291 Mass. 62 | Mass. | 1935
This bill in equity was brought by a receiver, appointed by the Superior Court, in the name and behalf of the Union Mutual Casualty Insurance Corporation (herein referred to as the plaintiff or the plaintiff corporation), a corporation organized under the laws of the State of New York which had been engaged in this Commonwealth in the business of issuing policies of liability insurance on the mutual plan ■— particularly to owners of motor vehicles — to obtain an accounting by the defendant Insurance Budget Plan, Inc. (herein referred to as the defendant), a corporation organized under the laws of this Commonwealth, for premiums on insurance policies written by the defendant for the plaintiff corporation. The defendant filed an answer containing a counterclaim. The case was referred to a master who made a report. An interlocutory decree
The case involves the interpretation of a so called agency agreement between the plaintiff and the defendant, made October 22, 1930, and the rights of the parties thereto in the events which have happened. By this agreement the defendant was to procure applications for insurance in the plaintiff corporation and collect premiums thereon and was to receive commissions of fixed percentages "on the net premiums (i.e., the gross premiums paid to Company [the plaintiff] less premiums returned to the insured) paid to the Company on all policies of insurance procured by or through the Agent under this Agreement.” The agreement in paragraphs 5, 6 and 8, provided: “5. The Agent [the defendant] shall keep in books or records, the form of which shall be approved by the Company, an accurate account of all policies written or renewed for the Company and shall render to the Company at such times as may be required by the Company a statement of the business written and the amounts due the Company thereon, and the amounts due the Company thereon are to be remitted by the Agent whether received by him or not, as follows: On the 20th of the month following the date of issuance for all annual policies written; on extended payment policies secured by notes effective January 1st, 1931, thirty (30%) per cent of the annual premium is to be paid on January 10th; 20% on March 10th; 20% on May 10th; 20% on July 10th and 10% on September 10th, with similar arrangements on extended payment policies issued after January 1st, 1931, in accordance with the further instructions of the Company. 6. The Company reserves the right during the term of this contract, or in the event of its cancellation, without releasing the Agent in any way, to make collections
The defendant did some business on “open accounts.” In doing this business it charged to the insured or to the defendant’s agents procuring the business the full amount of the annual premiums.
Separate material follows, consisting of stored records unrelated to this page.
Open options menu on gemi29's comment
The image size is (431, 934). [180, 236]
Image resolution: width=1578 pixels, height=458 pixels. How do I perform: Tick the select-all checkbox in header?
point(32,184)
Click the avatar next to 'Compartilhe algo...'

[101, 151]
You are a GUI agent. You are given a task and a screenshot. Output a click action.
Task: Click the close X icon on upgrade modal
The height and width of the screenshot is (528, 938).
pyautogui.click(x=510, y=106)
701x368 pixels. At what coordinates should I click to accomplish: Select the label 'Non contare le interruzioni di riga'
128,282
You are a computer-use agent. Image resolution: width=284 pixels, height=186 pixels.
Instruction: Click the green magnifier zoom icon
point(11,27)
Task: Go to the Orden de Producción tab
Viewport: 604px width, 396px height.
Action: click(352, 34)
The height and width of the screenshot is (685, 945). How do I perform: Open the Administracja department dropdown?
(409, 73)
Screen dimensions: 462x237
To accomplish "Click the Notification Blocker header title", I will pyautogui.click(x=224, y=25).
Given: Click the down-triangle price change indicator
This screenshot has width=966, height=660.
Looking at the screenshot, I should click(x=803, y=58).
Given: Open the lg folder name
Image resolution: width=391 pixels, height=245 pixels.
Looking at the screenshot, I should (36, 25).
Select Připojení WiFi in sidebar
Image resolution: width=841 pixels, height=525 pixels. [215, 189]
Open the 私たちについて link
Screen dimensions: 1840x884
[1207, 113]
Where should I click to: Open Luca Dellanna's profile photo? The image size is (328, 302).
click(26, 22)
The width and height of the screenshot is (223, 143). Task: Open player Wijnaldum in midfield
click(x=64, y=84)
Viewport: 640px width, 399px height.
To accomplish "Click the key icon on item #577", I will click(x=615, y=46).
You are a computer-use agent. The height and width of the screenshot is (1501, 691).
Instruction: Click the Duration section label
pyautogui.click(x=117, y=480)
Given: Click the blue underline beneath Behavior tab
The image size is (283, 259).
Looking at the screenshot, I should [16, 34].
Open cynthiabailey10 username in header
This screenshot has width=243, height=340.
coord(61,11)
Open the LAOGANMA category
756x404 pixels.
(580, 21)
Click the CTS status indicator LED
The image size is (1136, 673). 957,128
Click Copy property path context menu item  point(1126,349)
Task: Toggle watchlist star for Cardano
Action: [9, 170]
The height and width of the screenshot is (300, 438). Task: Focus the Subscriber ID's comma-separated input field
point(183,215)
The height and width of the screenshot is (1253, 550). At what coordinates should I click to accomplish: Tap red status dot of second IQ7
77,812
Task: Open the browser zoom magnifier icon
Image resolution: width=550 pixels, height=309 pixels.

But the principal part of the defendant’s business consisted of “financing automobile insurance accounts.” In doing this business the defendant took from the insured under each policy “a note for the full amount of the premium from the date of the policy to be effective to the end of the calendar year plus a finance charge of 10%.” Provisions ordinarily were made for an initial payment and for eight equal monthly instalment payments of the balance of the premium and the charge for financing. And the note contained a power of attorney to the payee or any holder thereof on default by the maker to cancel the policy and to collect any return premium or dividend, an assignment to the payee or any holder of the note, unless and until the obligation of the maker thereof was discharged by full payment, of the right of the maker to cancel the insurance and his right to any return premium or dividend, and an authorization to the payee to
The premiums on policies of insurance written by the defendant for the plaintiff before March 11, 1931, for the periods from the dates the insurance attached to the end of the year 1931 amounted to $88,000 (including $13,000 on “open accounts” and $75,000 on “financed accounts”), and the commissions on this amount would have been $15,900. The premiums prorated to March 16, 1931, would have amounted to $14,000 and the commissions on this amount would have been $3,000. The defendant, so far as it was able, as of March 16, 1931, replaced in other companies insurance formerly with the plaintiff, but in many instances of “financed accounts” the persons insured refused to permit the defendant so to replace insurance. The full premiums on policies not replaced amounted to $35,000. After such replacement of insurance the defendant retained the notes above referred to and applied
The amount adjudged by the final decree to be due from the defendant to the plaintiff was the amount of premiums prorated to March 16, 1931, treated as “earned premiums,” less deductions for amounts paid by the defendant to the plaintiff, or collected directly by the plaintiff, and for- the defendant’s commissions computed on the basis of such earned premiums. The defendant contends that it does not owe to the plaintiff more than the amount of the earned premiums, less proper deductions, but that it is entitled to commissions on the full amount of the premiums and, therefore, is entitled to recover on its counterclaim. The plaintiff contends that the defendant owes it the full amount of the premiums, less proper deductions, and concedes that if this contention is sustained, the defendant is entitled to commissions on the full amount of the premiums. The plaintiff contends also that the amounts collected by the defendant are held by it in trust for the plaintiff.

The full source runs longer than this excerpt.